__What you need to do__.
Below are records; work out how many of their lines hold the string "Could" and give that number alone.

__Records supplied__.
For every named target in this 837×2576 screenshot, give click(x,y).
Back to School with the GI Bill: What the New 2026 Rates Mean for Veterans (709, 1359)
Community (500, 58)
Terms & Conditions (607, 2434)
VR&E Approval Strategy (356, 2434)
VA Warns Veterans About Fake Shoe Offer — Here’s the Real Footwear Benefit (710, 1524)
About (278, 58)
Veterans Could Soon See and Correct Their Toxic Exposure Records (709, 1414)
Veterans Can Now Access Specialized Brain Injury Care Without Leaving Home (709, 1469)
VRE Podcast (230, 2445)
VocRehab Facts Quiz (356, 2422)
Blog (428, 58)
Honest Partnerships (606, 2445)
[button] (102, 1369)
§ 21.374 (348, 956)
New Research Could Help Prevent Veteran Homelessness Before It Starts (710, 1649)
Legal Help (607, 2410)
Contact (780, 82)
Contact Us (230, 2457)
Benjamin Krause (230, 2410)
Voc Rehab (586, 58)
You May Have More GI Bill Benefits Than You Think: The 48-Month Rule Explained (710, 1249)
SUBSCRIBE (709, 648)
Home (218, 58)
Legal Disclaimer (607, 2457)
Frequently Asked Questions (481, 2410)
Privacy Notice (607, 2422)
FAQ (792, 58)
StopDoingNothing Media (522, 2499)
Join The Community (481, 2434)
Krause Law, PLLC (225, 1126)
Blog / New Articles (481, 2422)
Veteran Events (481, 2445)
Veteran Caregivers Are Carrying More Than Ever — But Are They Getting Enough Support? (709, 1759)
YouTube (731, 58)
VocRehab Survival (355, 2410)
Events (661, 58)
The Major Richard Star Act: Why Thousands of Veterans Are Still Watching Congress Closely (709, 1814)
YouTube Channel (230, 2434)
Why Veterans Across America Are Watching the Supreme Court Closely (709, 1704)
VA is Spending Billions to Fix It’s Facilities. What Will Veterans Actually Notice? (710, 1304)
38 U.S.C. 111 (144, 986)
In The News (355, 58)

---

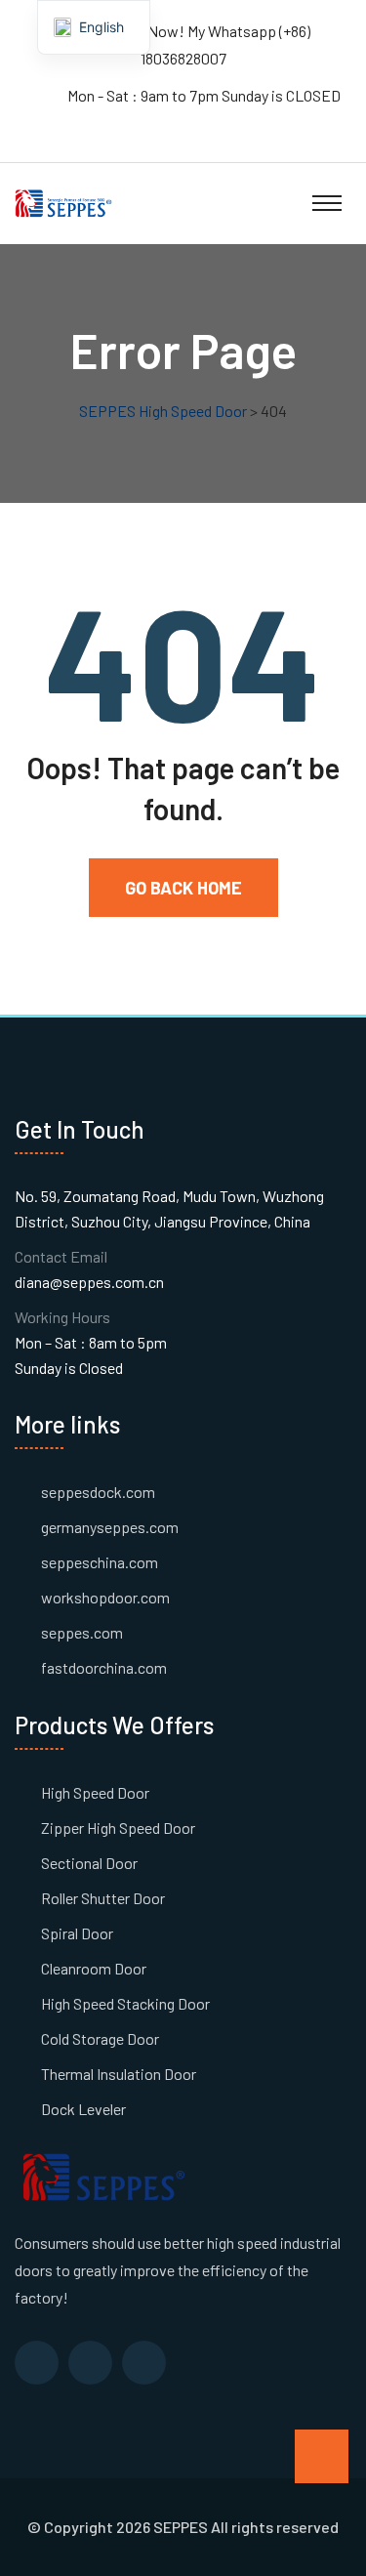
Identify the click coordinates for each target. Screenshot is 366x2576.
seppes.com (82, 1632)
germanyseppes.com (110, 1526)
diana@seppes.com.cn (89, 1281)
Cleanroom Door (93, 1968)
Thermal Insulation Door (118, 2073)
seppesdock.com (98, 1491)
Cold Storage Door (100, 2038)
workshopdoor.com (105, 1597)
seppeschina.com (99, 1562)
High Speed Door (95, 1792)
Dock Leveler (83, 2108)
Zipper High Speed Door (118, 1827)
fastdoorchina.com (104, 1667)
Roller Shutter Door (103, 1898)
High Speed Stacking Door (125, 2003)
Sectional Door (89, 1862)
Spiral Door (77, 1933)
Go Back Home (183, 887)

* * *

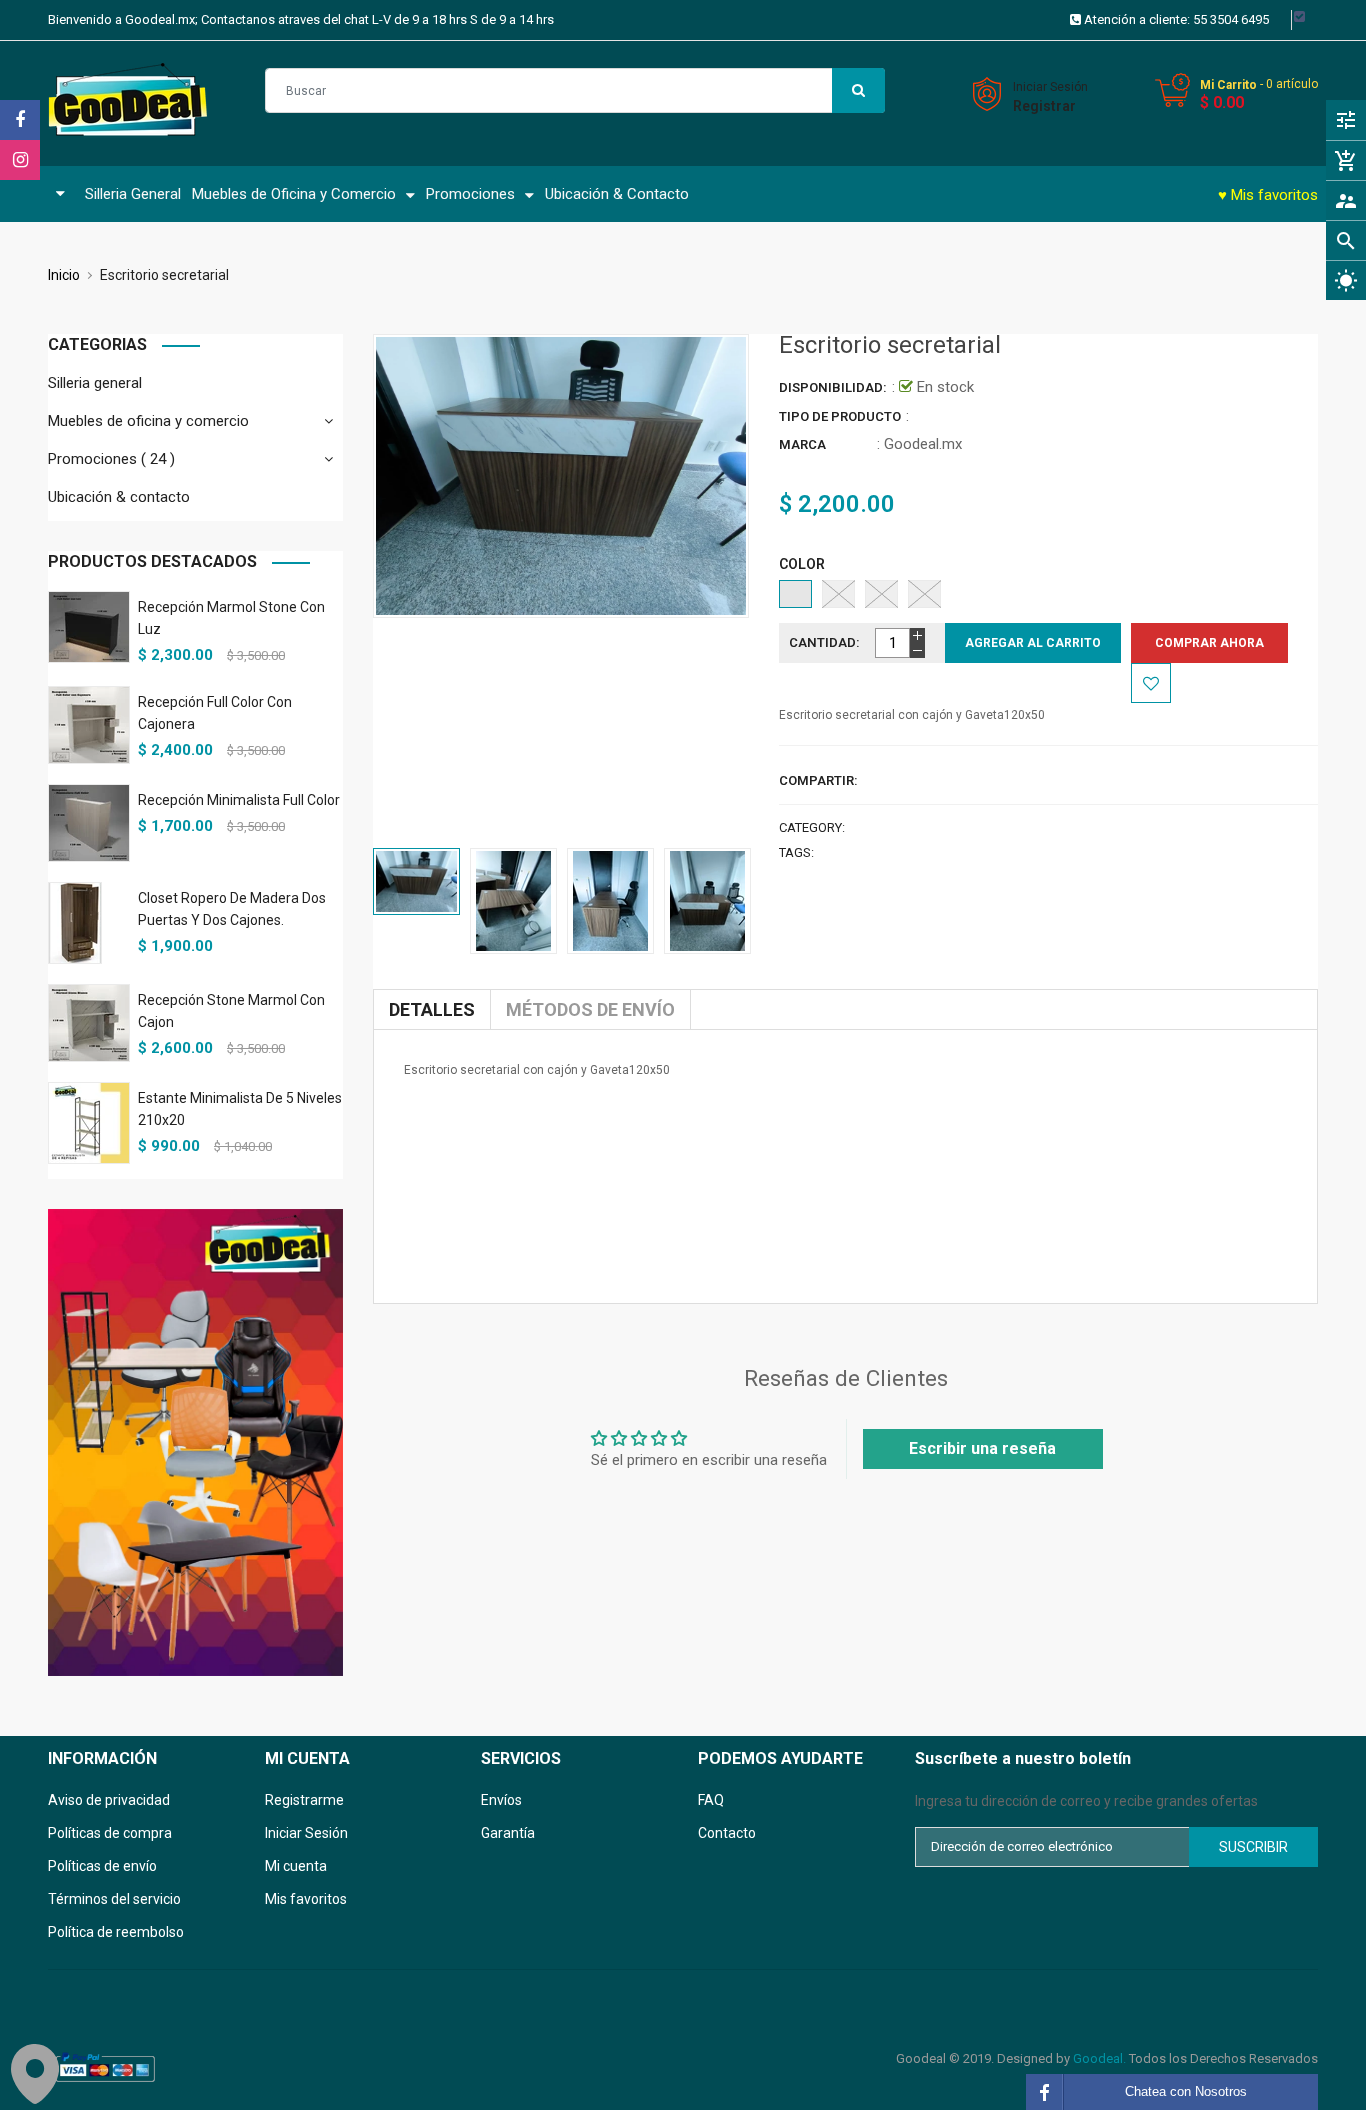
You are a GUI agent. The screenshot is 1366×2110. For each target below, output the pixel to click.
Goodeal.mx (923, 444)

__Written answer__.
2